2.3.3 NIVEAU DES LIEUX DE TRAVAIL

Le troisième et dernier niveau de notre modèle est celui des lieux de travail. Il comprend deux dimensions : les résultats de la négociation et le climat de travail. Nous anticipons une relation entre les règles législatives et les décisions émises par le Conseil et l’obtention d’un règlement. Le régime des services essentiels aurait des effets non négligeables sur la conclusion d’une entente favorable à l’employeur (Bernier 1994 et Hebdon 1998). De façon générale, plus le régime est contraignant, plus cela se reflétera dans la convention collective. Par exemple, si les règles et les décisions du Conseil sont favorables au syndicat, il y aurait donc un accroissement des droits des salariés et à l’inverse les droits de gérance seraient à la baisse. Ou encore, plus le régime est contraignant pour le syndicat, plus il y aura un accroissement des droits de gérance et une baisse des droits des salariés.

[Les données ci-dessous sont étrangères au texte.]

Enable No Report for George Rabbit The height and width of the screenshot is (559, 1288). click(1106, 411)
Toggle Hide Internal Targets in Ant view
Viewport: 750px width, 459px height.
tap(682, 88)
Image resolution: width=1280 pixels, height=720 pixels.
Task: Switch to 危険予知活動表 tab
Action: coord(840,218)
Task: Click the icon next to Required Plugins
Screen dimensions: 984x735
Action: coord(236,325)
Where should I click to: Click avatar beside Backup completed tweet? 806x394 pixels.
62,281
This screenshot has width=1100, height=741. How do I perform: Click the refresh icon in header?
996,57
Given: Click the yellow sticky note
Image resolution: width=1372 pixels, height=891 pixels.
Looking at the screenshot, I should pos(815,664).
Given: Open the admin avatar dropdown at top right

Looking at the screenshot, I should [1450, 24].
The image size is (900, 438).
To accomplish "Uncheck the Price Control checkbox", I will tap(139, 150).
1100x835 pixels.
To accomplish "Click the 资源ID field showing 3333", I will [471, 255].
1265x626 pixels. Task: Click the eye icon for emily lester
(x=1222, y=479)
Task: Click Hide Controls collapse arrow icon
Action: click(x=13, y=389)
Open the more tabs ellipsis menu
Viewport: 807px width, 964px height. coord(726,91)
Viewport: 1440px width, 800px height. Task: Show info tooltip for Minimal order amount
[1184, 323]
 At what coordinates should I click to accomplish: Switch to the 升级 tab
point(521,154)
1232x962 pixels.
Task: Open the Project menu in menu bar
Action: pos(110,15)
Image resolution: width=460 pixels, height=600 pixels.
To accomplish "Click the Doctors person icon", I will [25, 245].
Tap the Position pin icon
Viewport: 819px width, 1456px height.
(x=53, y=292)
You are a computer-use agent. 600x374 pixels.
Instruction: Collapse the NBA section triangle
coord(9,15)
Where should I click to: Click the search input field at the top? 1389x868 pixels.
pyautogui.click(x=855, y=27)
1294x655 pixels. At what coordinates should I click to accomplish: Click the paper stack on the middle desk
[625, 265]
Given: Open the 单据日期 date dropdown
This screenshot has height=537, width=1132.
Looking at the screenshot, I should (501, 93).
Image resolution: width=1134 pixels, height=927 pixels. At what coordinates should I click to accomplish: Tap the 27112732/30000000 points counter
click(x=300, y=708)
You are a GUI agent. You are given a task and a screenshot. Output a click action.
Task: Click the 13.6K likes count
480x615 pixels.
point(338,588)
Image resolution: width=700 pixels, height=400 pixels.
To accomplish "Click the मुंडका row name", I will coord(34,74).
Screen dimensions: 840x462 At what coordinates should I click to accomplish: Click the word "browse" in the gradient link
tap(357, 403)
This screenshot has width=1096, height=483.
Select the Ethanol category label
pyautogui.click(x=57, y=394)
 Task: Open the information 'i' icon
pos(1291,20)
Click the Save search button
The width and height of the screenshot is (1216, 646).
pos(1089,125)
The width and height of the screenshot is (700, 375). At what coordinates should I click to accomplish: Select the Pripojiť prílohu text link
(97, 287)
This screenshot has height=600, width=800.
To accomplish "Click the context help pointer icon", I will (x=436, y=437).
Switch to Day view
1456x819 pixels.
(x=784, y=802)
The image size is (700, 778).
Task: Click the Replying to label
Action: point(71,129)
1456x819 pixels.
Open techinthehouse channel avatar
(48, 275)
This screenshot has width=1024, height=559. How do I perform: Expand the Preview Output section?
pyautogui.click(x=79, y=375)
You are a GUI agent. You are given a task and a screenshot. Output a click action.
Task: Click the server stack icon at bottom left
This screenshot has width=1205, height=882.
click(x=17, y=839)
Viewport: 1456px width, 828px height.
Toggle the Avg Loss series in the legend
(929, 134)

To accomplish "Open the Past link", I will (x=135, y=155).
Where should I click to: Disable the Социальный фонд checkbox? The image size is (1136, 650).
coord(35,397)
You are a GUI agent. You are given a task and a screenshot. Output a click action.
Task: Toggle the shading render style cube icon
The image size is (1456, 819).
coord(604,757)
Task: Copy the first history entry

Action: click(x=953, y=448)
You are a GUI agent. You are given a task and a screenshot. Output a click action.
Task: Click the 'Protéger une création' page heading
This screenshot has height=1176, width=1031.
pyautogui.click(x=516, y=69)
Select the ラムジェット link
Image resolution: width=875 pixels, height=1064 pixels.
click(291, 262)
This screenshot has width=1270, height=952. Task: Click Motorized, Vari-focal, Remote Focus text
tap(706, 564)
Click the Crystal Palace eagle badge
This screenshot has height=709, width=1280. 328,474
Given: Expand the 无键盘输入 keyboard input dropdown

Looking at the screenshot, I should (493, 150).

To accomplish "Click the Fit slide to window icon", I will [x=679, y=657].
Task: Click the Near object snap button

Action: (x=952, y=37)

Nous anticipons que le régime des services essentiels a un impact sur le climat de travail, dernière dimension selon le modèle de cette recherche. Le climat de travail reflète la motivation, la productivité, le sentiment d’appartenance et la participation à des projets de la part des membres. Dans le secteur du transport en commun, comme le Conseil est intervenu pour la première fois lors de la négociation précédente, on peut supposer que les règles et les interventions du régime aient des effets non négligeables sur les membres exerçant leurs droits syndicaux comprenant de nouvelles règles. Dans le secteur de la santé et des services sociaux, les règles additionnelles prévoyant un pourcentage minimum, l’accès à l’établissement à tous, les 90 jours de délai pour l’obtention du droit de grève ont possiblement à leur tour une incidence sur le climat de travail. La motivation chez les membres s’en trouve-t-elle diminuée, le sentiment d’appartenance s’en trouve-t-il amoindri, la participation à des projets est-elle réduite? Quoi qu’il en soit, nous supposons à ce stade que le régime des services essentiels influence cette septième dimension du niveau des lieux du travail.